South African households are paying more for electricity than at any point in recent history, and for many, the rhythms of load-shedding have shifted how they think about power use permanently. Understanding which appliances are responsible for the bulk of your consumption is the first step to making meaningful reductions, and the distribution tends to surprise people: the things that feel major are often not, and the things running quietly in the background are frequently the biggest contributors.
The geyser
In a standard South African household, the electric geyser or hot water cylinder accounts for between 30 and 40 per cent of total electricity consumption. It is, by a significant margin, the largest single consumer in most homes. Keeping the geyser switched on continuously means it is constantly reheating water to maintain its set temperature, whether you need hot water or not. Switching it off overnight or during extended periods away, installing a geyser timer, or setting the thermostat to between 55 and 60 degrees Celsius rather than the often factory-default 70 degrees, are the interventions with the largest impact. A geyser blanket reduces heat loss from the cylinder and reduces how often it needs to reheat.
Electric heaters
An electric bar heater or oil column heater running for several hours a day in winter is one of the fastest ways to watch an electricity bill climb. Most portable electric heaters draw between 1000 and 2000 watts, and some larger models go higher. Running one for four hours a day adds up quickly. Alternatives that cost significantly less to run include gas heaters, wood-burning fireplaces, and, for smaller spaces, heated blankets, which draw a fraction of the power of a space heater.
The tumble dryer
A tumble dryer is among the most power-hungry appliances in a household per cycle: most models draw between 1800 and 2400 watts. In winter, when line-drying feels impractical, it is tempting to run it constantly. Even a minimal reduction in tumble dryer use, reserving it for genuinely urgent items and using a drying rack indoors or in a sheltered spot for everything else, makes a noticeable difference to monthly consumption.
The pool pump
For households with a pool, the pump is often running continuously without anyone having evaluated whether it needs to be. Most pools require six to eight hours of filtration per day, not twenty-four. Fitting a timer to the pool pump and restricting it to this window typically halves the electricity it consumes. Running it during off-peak hours, if you are on a time-of-use tariff, reduces the cost per unit further.
Standby power
The cumulative draw of appliances left on standby is lower than the items above but genuinely adds up over a month. Televisions, gaming consoles, desktop computers, phone chargers left plugged in without a device attached, and older appliances with indicator lights all draw power continuously. A power strip with individual switches on each outlet, or the habit of switching at the wall rather than at the device, eliminates this without any inconvenience. Some appliances, particularly older television sets and set-top boxes, draw almost as much power in standby as they do in operation.
The second fridge
A second refrigerator or drinks fridge running in a garage or utility room is a significant and easily overlooked ongoing expense. If it is rarely full or could be consolidated with the main fridge, switching it off and using it only for specific occasions reduces consumption without a meaningful lifestyle impact. An empty or half-empty fridge is also inherently less efficient than a full one, since food and liquid in the fridge help maintain the internal temperature.
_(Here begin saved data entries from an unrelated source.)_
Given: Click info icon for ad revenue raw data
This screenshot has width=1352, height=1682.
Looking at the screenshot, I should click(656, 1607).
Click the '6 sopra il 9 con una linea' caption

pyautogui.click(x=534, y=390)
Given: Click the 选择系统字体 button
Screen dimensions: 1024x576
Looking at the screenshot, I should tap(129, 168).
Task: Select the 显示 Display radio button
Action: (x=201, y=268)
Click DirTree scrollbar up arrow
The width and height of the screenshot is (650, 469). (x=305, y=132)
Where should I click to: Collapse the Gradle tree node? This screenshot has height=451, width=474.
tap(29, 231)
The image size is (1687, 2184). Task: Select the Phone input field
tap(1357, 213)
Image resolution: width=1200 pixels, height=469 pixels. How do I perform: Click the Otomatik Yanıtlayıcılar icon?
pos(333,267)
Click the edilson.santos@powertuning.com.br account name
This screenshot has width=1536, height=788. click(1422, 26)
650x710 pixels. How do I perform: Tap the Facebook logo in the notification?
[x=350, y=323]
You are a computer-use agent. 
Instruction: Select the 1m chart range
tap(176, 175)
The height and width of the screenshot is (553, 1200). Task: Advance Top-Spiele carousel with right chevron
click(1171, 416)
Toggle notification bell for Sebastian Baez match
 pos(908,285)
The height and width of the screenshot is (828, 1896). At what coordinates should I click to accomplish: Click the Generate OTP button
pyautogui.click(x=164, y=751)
A note on load-shedding and habits
The interruption to daily power that load-shedding created has, for many households, produced useful behavioural changes: batch cooking during times when power is available, heating water when it is on rather than maintaining it constantly, and being more deliberate about what is switched on and when. These are worth carrying into periods of stable supply. The electricity-saving habits that felt necessary during load-shedding remain financially sensible regardless of whether the lights stay on.